[[ DATASET RECORDS open ]]

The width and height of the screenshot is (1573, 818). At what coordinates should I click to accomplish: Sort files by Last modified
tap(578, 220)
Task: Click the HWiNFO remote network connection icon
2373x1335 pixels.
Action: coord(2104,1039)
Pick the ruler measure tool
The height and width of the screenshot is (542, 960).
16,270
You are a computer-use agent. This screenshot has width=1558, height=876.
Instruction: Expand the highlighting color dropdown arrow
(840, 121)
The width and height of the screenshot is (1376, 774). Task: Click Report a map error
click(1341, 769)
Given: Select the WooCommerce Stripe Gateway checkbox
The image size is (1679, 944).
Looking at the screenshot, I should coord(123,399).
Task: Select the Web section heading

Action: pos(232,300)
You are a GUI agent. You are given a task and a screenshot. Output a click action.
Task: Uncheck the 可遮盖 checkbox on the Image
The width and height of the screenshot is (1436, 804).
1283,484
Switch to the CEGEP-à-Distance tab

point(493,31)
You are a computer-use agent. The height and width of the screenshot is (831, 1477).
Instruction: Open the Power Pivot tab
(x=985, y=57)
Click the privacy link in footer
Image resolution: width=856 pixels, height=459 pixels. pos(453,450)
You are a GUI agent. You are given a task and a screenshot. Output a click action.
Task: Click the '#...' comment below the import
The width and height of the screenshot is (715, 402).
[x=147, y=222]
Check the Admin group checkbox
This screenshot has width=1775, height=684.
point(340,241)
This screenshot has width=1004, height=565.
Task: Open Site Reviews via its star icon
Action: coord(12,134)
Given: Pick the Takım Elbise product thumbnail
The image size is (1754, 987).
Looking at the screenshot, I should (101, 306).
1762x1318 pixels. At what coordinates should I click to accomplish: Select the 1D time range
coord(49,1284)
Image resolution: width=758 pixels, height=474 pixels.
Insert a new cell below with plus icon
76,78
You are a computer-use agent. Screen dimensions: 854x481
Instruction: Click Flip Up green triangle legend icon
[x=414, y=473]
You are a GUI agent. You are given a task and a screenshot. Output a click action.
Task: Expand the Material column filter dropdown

[[ DATASET RECORDS closed ]]

> [WHAT IS REQUIRED]
Copy out the material above in full.

> [ANSWER FOR THE TASK]
The width and height of the screenshot is (1573, 818). At what coordinates should I click to accomplish: Sort files by Last modified
tap(578, 220)
Task: Click the HWiNFO remote network connection icon
2373x1335 pixels.
Action: coord(2104,1039)
Pick the ruler measure tool
The height and width of the screenshot is (542, 960).
16,270
You are a computer-use agent. This screenshot has width=1558, height=876.
Instruction: Expand the highlighting color dropdown arrow
(840, 121)
The width and height of the screenshot is (1376, 774). Task: Click Report a map error
click(1341, 769)
Given: Select the WooCommerce Stripe Gateway checkbox
The image size is (1679, 944).
Looking at the screenshot, I should coord(123,399).
Task: Select the Web section heading

Action: pos(232,300)
You are a GUI agent. You are given a task and a screenshot. Output a click action.
Task: Uncheck the 可遮盖 checkbox on the Image
The width and height of the screenshot is (1436, 804).
1283,484
Switch to the CEGEP-à-Distance tab

point(493,31)
You are a computer-use agent. The height and width of the screenshot is (831, 1477).
Instruction: Open the Power Pivot tab
(x=985, y=57)
Click the privacy link in footer
Image resolution: width=856 pixels, height=459 pixels. pos(453,450)
You are a GUI agent. You are given a task and a screenshot. Output a click action.
Task: Click the '#...' comment below the import
The width and height of the screenshot is (715, 402).
[x=147, y=222]
Check the Admin group checkbox
This screenshot has width=1775, height=684.
point(340,241)
This screenshot has width=1004, height=565.
Task: Open Site Reviews via its star icon
Action: coord(12,134)
Given: Pick the Takım Elbise product thumbnail
The image size is (1754, 987).
Looking at the screenshot, I should (101, 306).
1762x1318 pixels. At what coordinates should I click to accomplish: Select the 1D time range
coord(49,1284)
Image resolution: width=758 pixels, height=474 pixels.
Insert a new cell below with plus icon
76,78
You are a computer-use agent. Screen dimensions: 854x481
Instruction: Click Flip Up green triangle legend icon
[x=414, y=473]
You are a GUI agent. You are given a task and a screenshot. Output a click action.
Task: Expand the Material column filter dropdown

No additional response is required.